Teeth Whitening Options
Teeth Whitening in Whitecourt
Advancements in the field of medicine and dentistry have allowed our understanding of the body to mature. Where at one time we were content to keep our natural teeth into old age, we now know how to create a healthy environment for our teeth so much that we can now generally expect to retain our natural teeth with good oral hygiene and dental intervention as required.
Like most things, now that we know how to care for our teeth effectively we also want them to be straight and white. While options to achieve a whiter and brighter smile are seemingly everywhere from the gum we chew to the toothpastes we use and even home whitening kits, understanding how teeth can become discoloured can go a long way in preventing the discolouration as well as helping us decide whether whitening is the right choice and what kind of whitening to use.
Understanding Tooth Colour Factors
There are many factors to consider when discussing the shade of the teeth. First, we should understand that changes in tooth colour as we age is natural. The colour we see when we assess the teeth can be misleading, since many of us don’t know that our enamel (the outer protective casing of our teeth) is partially transparent. This means that when we attempt to whiten the teeth, we are not targeting the enamel (surface) of the tooth, but rather the inner layer of the teeth known as dentin. Dentin is not transparent like enamel, and as it changes colour the change is often seen through the enamel of the teeth. Men generally present with a larger average tooth surface area than females (more visible dentin), so it follows that men have more tooth discolouration than their female counterparts.
‘Stainers’ include the types of products that are regularly introduced to the mouth that can have a staining effect on the teeth. They include beverages such as coffee, tea and red wine. These are stainers not just because of their inherent colour, but also because of the acidic nature of the beverages themselves. For example, most of us have seen the staining that can occur inside of a white tea mug long after the tea has been consumed. The acids in these beverages attack the enamel of the teeth, while the ‘staining’ effect takes place.
Staining potential of these beverages may also be negatively impacted by the presence of plaque and tartar on the teeth. Since plaque collects around and between teeth between brushings, it is easily stained by these beverages and, if not removed, can calcify as tartar. Over time, staining of tartar can make the teeth appear artificially discoloured and should be removed with a professional dental cleaning in order to remove the stain as well as to limit the risk of gingivitis or gum disease.
Why Aren’t Whitening Procedures Helping?
While whitening can be effective in lightening the colour of the teeth, there are some situations that cannot be effectively helped with whitening. For example, teeth that have undergone restorations such as veneers or bonding will not respond to bleaching agents. Similarly, where restorations are present natural teeth may be bleached beyond the colour profile of restored teeth.
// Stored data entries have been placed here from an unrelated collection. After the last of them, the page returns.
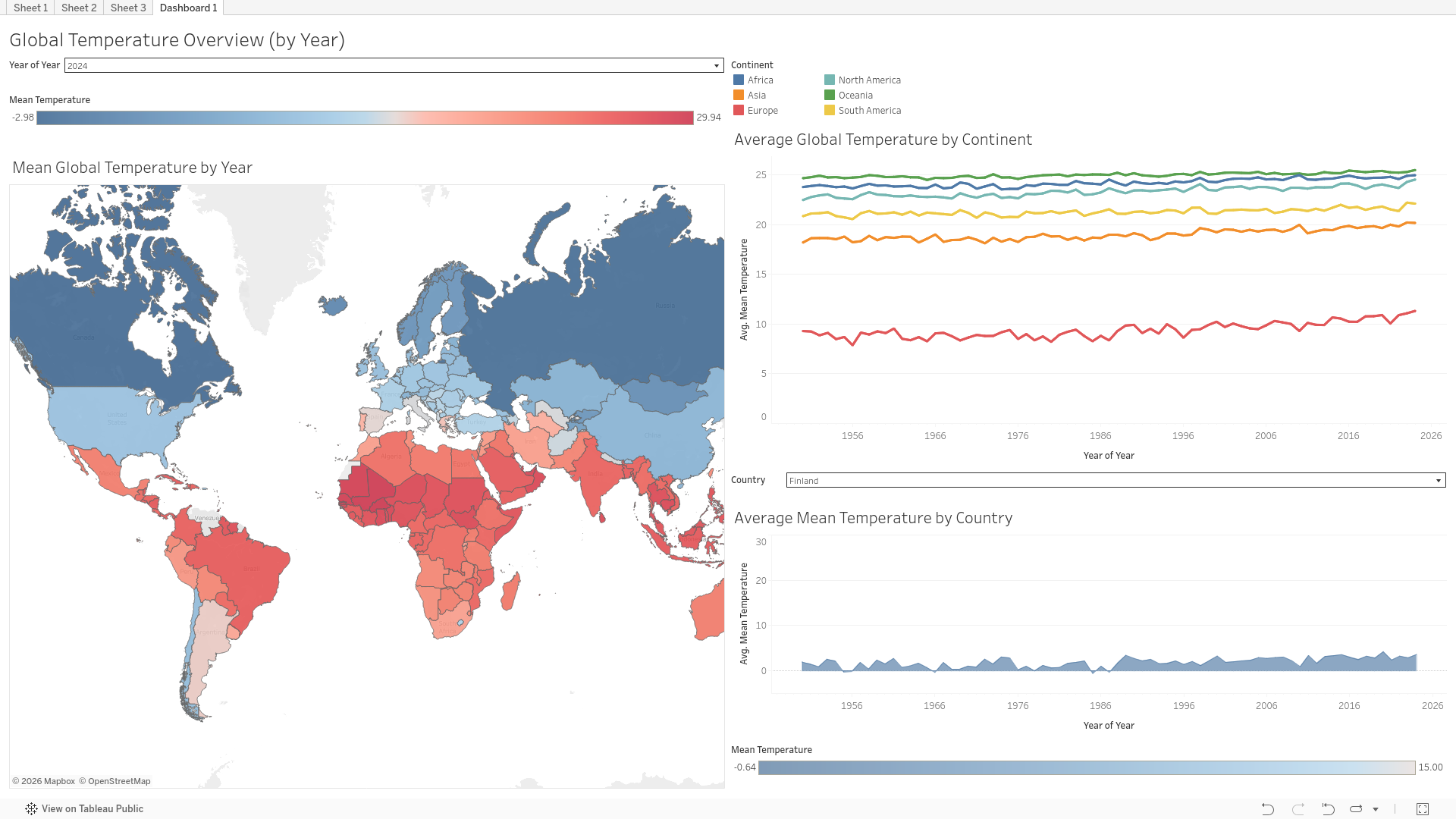Open the OpenStreetMap attribution link
Image resolution: width=1456 pixels, height=819 pixels.
119,781
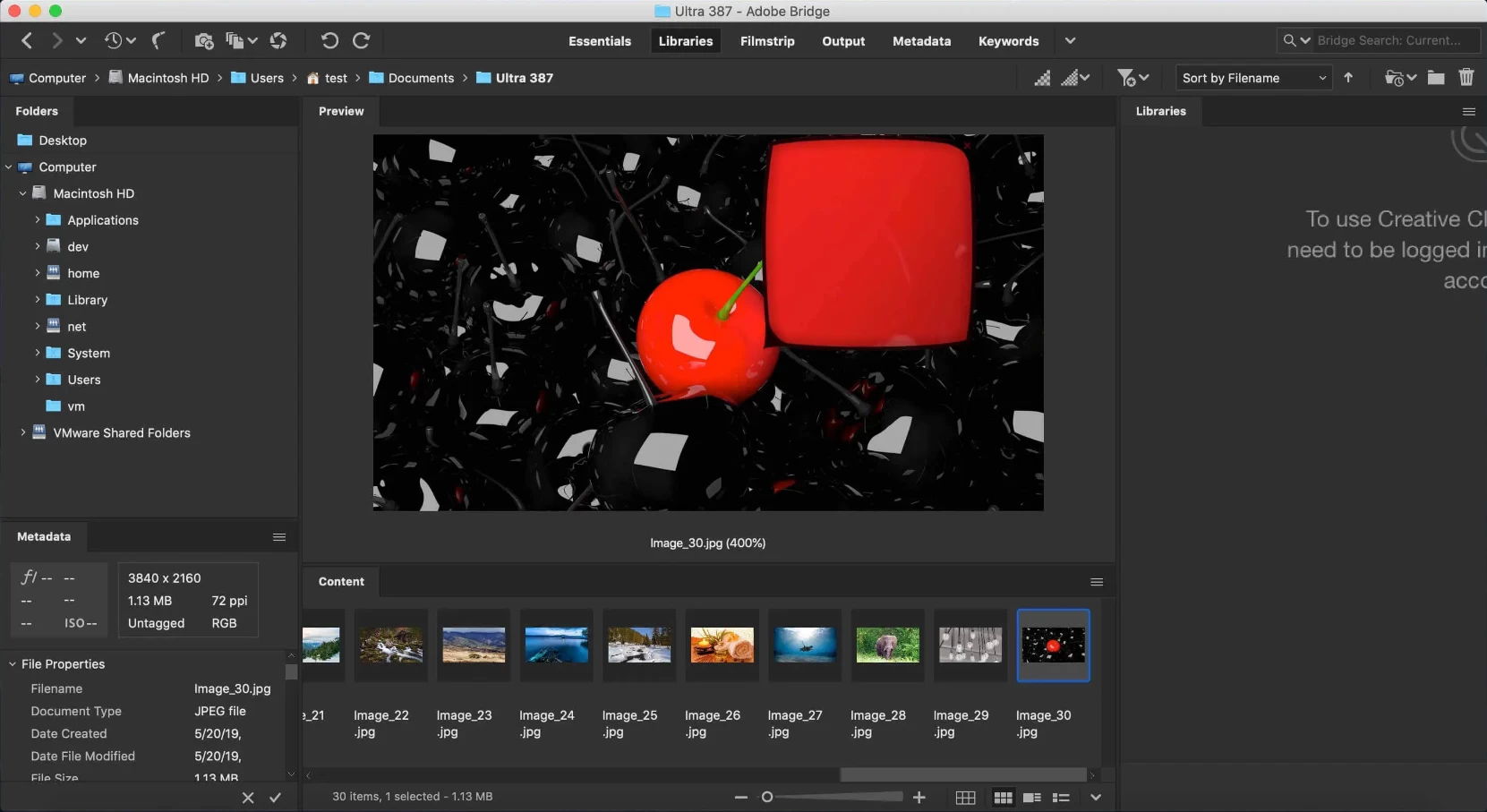Open the Keywords workspace
Image resolution: width=1487 pixels, height=812 pixels.
pos(1007,41)
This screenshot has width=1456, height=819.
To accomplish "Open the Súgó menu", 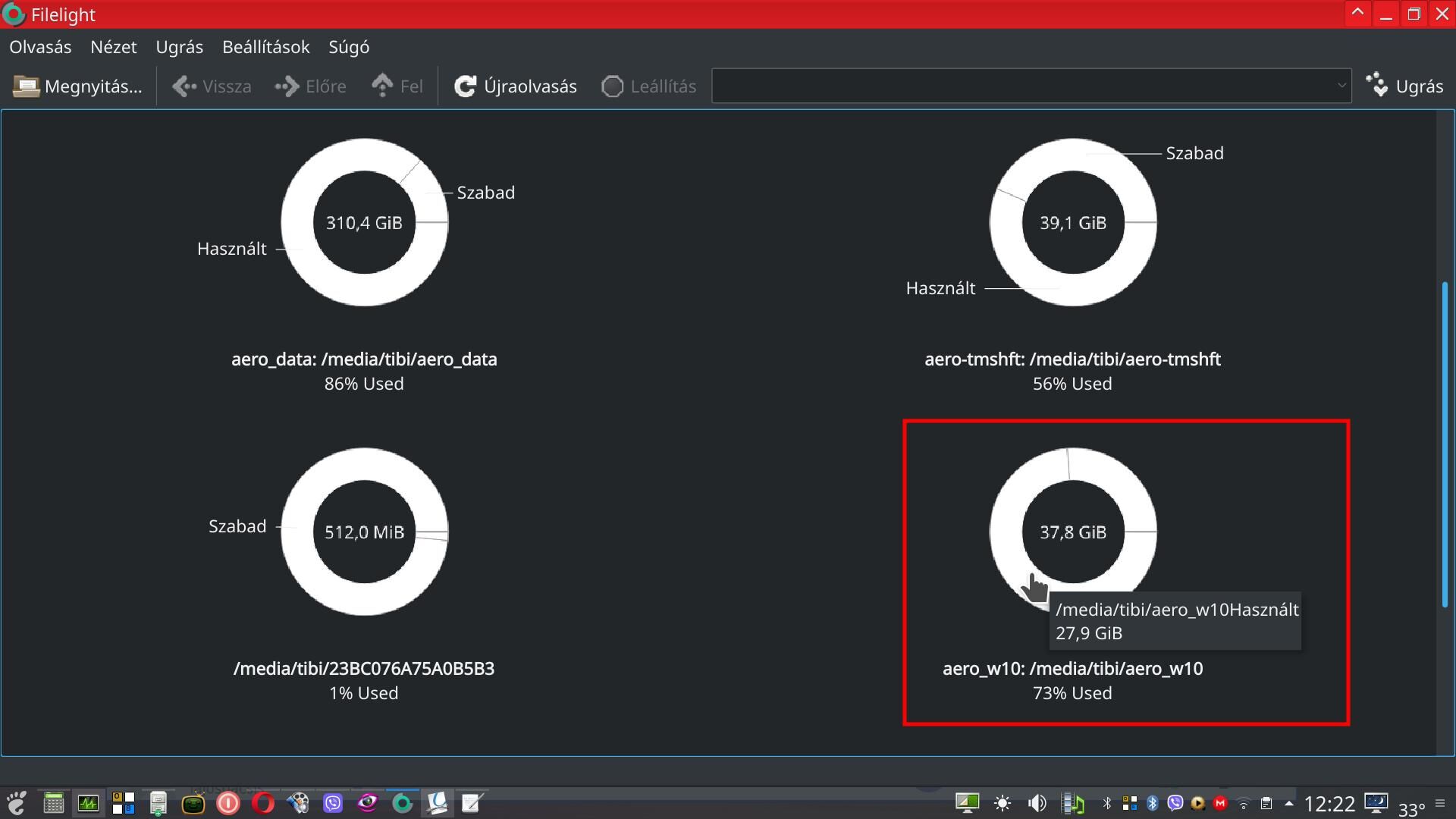I will (349, 47).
Teeth which have undergone root canal therapy can sometimes begin to discolour or turn greyish. In these cases, the tooth is discolouring from the inside-out and surface bleaching will not suffice to correct the discolouration. In these cases, internal bleaching may be required. Internal bleaching is a process by which a hole is made in the tooth and bleaching agent is deposited into the core of the tooth and left for several days before being flushed and sealed. In some cases additional work may be required to prevent the discolouration of the tooth from returning.
At Home or Professional
Since many over-the-counter whitening methods are available, it can be hard to know whether it is best performed in a clinic or on your own at home. Regardless of the system you choose, we encourage you to ask for your dentist’s recommendation at your next visit. Your dentist will be able to assess whether whitening treatments would be effective and well tolerated, as well as provide further insight into the process.
While home whitening kits do utilize similar active ingredients, clinical strength products contain higher concentrations of peroxide product. Clinical products are therefore more likely to produce noticeable changes more quickly. Clinical products can be used in conjunction with an activating light to further increase the effectiveness of the treatment.
Since whitening products may have a dehydrating effect on the dentin of the teeth, sensitivity discomfort can accompany whitening. At home users of over-the-counter whitening agents may be at increased risk of sensitivity, since these systems do not offer an effective way to reduce the irritation caused by peroxide product coming into contact with the gums and other soft tissues of the mouth. Clinical whitening systems offer gum barriers as well as desensitizing gels that may be utilized to reduce the degree of discomfort. Desensitizing gels are used after the whitening process to enter the dentin of the teeth through channels in the enamel and offer rehydration to the dentin.